Source data section start
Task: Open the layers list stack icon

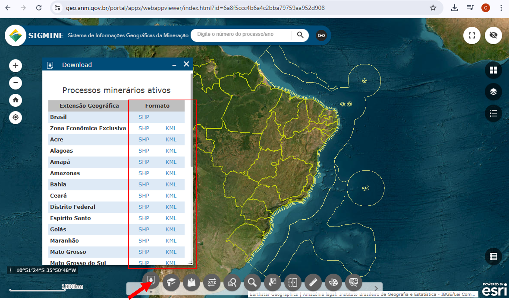Action: click(x=493, y=92)
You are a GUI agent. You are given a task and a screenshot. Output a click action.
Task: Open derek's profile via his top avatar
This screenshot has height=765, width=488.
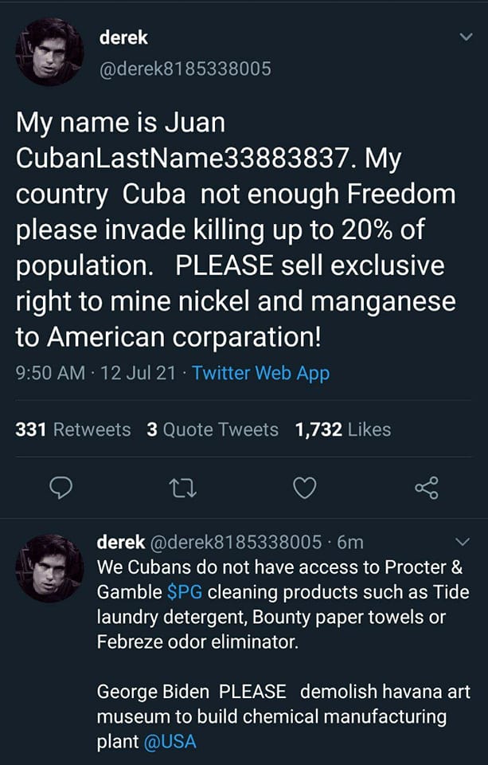click(x=49, y=49)
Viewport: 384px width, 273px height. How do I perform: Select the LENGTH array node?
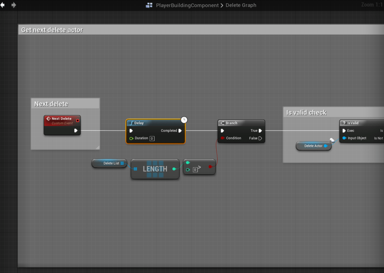[x=155, y=169]
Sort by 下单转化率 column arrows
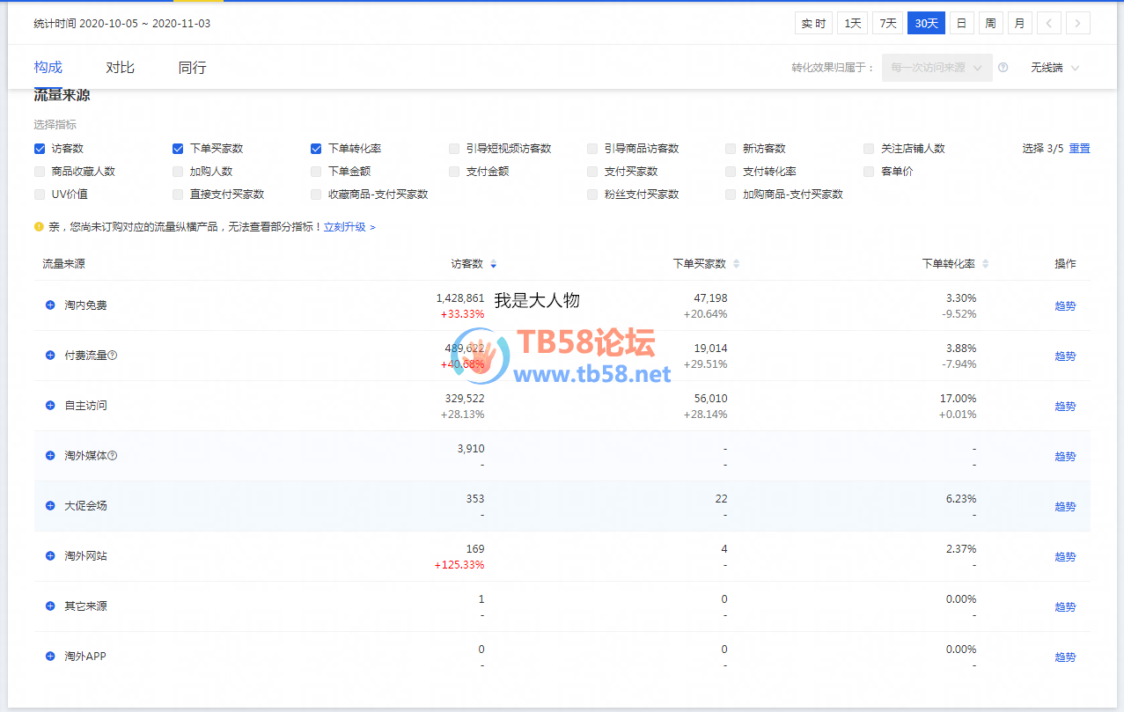Viewport: 1124px width, 712px height. coord(985,264)
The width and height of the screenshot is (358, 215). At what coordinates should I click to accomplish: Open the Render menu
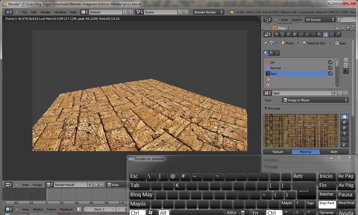(x=45, y=12)
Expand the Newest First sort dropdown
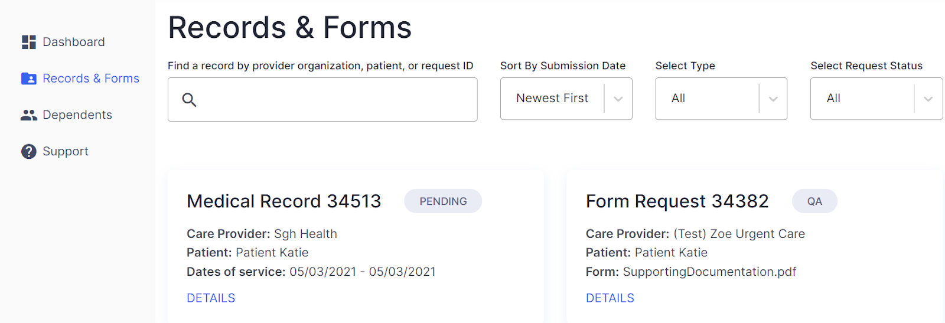The height and width of the screenshot is (323, 945). (x=566, y=99)
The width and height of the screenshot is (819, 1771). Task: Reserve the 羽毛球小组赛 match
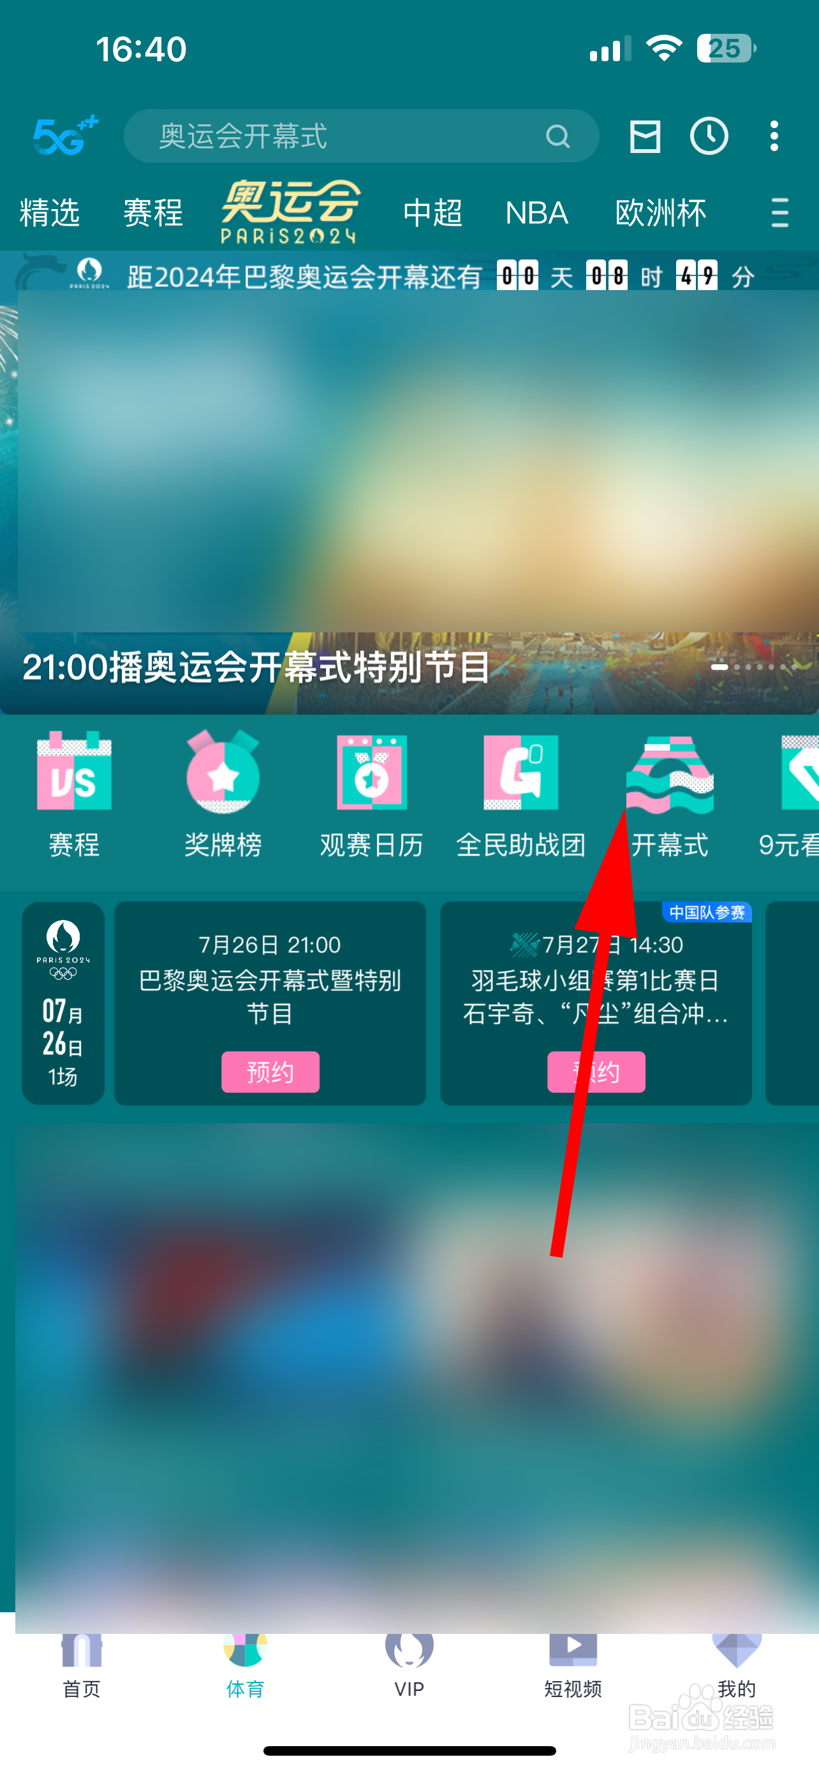pos(596,1071)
Source data section end
In the records above, find the line that contains "Task: Open derek's profile via his top avatar", then write it out along with every line after it, exactly, through the last one. Leave the pictures out.

Task: Open derek's profile via his top avatar
This screenshot has height=765, width=488.
click(x=49, y=49)
Viewport: 384px width, 273px height. How do I perform: Select the LENGTH array node?
[x=155, y=169]
Sort by 下单转化率 column arrows
Viewport: 1124px width, 712px height. coord(985,264)
The width and height of the screenshot is (358, 215). At what coordinates should I click to accomplish: Open the Render menu
(x=45, y=12)
Expand the Newest First sort dropdown
The height and width of the screenshot is (323, 945). (x=566, y=99)
The width and height of the screenshot is (819, 1771). Task: Reserve the 羽毛球小组赛 match
pos(596,1071)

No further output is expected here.